Extract the text of every entry below exactly; leave images out.

⟨

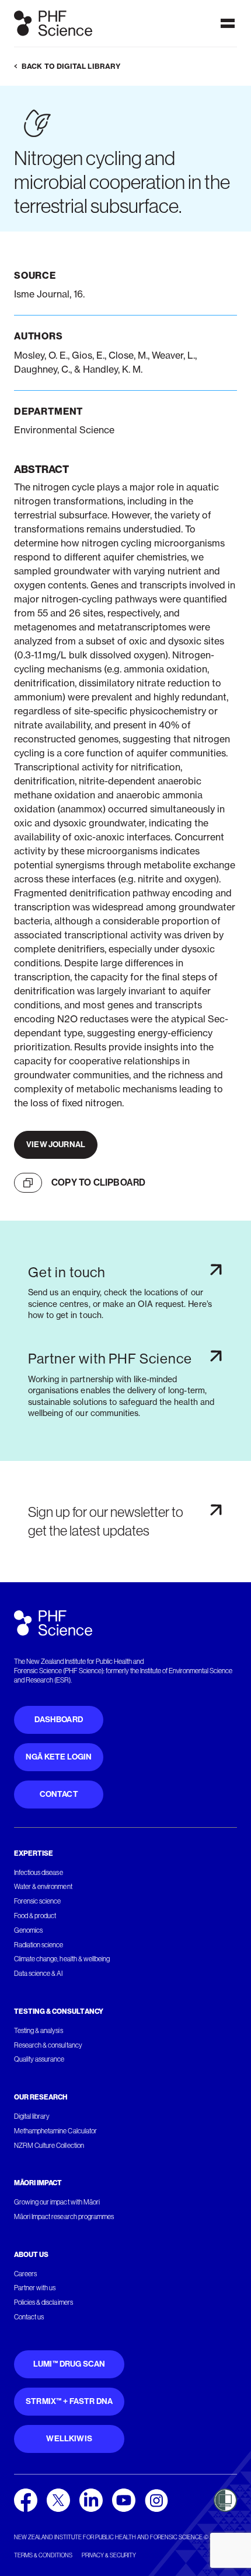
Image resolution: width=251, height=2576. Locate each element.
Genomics (28, 1930)
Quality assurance (39, 2059)
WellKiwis (69, 2439)
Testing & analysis (38, 2031)
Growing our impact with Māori (57, 2202)
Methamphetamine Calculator (55, 2131)
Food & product (35, 1916)
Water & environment (43, 1887)
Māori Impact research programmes (64, 2217)
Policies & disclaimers (43, 2302)
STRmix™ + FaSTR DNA (69, 2401)
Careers (25, 2274)
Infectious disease (38, 1873)
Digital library (32, 2116)
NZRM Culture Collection (49, 2146)
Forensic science (37, 1901)
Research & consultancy (48, 2045)
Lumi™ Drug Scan (69, 2364)
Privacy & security (109, 2555)
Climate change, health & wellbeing (62, 1959)
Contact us (29, 2317)
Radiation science (39, 1945)
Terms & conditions (43, 2555)
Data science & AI (38, 1973)
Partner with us (34, 2288)
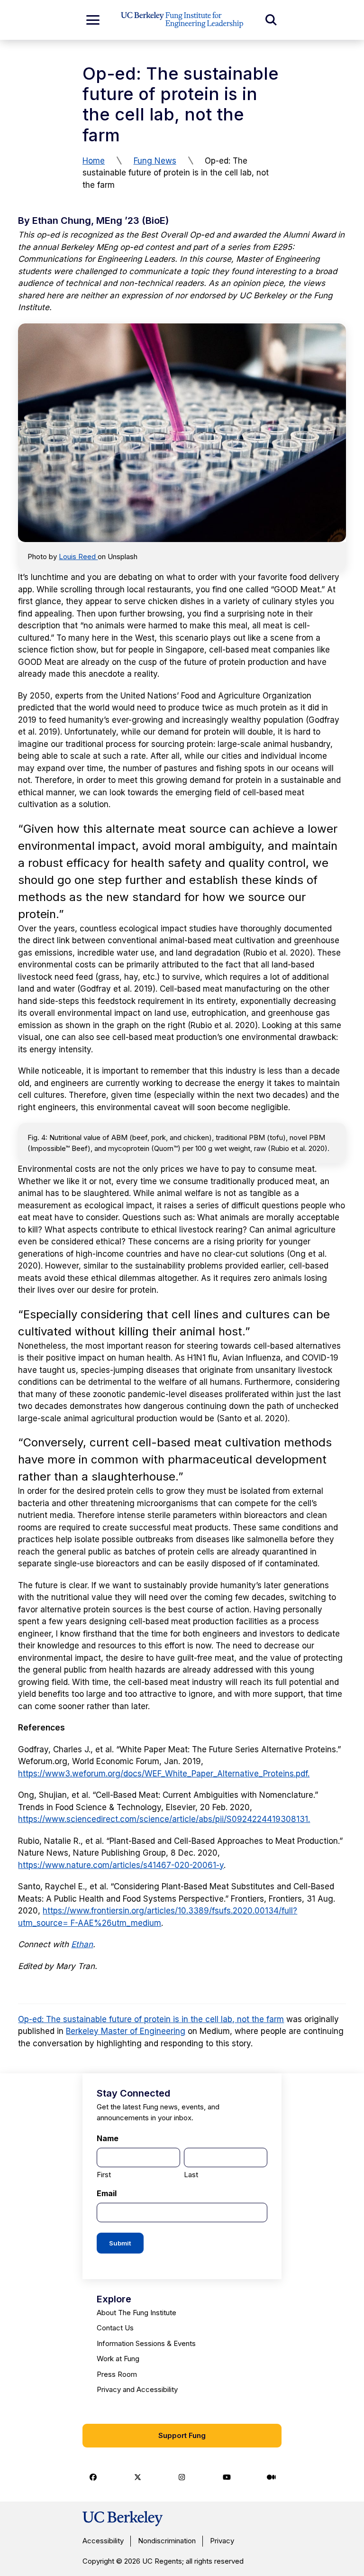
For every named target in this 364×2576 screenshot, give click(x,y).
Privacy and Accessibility (137, 2389)
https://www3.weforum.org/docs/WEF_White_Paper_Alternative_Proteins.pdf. (163, 1773)
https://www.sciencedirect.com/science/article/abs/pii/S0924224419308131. (164, 1819)
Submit (120, 2243)
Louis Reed (78, 556)
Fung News (155, 161)
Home (93, 161)
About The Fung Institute (136, 2312)
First (104, 2174)
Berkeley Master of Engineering (125, 2031)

⟩

▶ _Answer for the task_:
Image resolution: width=251, height=2576. Locate each element.
Genomics (28, 1930)
Quality assurance (39, 2059)
WellKiwis (69, 2439)
Testing & analysis (38, 2031)
Growing our impact with Māori (57, 2202)
Methamphetamine Calculator (55, 2131)
Food & product (35, 1916)
Water & environment (43, 1887)
Māori Impact research programmes (64, 2217)
Policies & disclaimers (43, 2302)
STRmix™ + FaSTR DNA (69, 2401)
Careers (25, 2274)
Infectious disease (38, 1873)
Digital library (32, 2116)
NZRM Culture Collection (49, 2146)
Forensic science (37, 1901)
Research & consultancy (48, 2045)
Lumi™ Drug Scan (69, 2364)
Privacy & security (109, 2555)
Climate change, health & wellbeing (62, 1959)
Contact us (29, 2317)
Radiation science (39, 1945)
Terms & conditions (43, 2555)
Data science & AI (38, 1973)
Partner with us (34, 2288)
For every named target in this 364×2576 screenshot, give click(x,y).
Privacy and Accessibility (137, 2389)
https://www3.weforum.org/docs/WEF_White_Paper_Alternative_Proteins.pdf. (163, 1773)
https://www.sciencedirect.com/science/article/abs/pii/S0924224419308131. (164, 1819)
Submit (120, 2243)
Louis Reed (78, 556)
Fung News (155, 161)
Home (93, 161)
About The Fung Institute (136, 2312)
First (104, 2174)
Berkeley Master of Engineering (125, 2031)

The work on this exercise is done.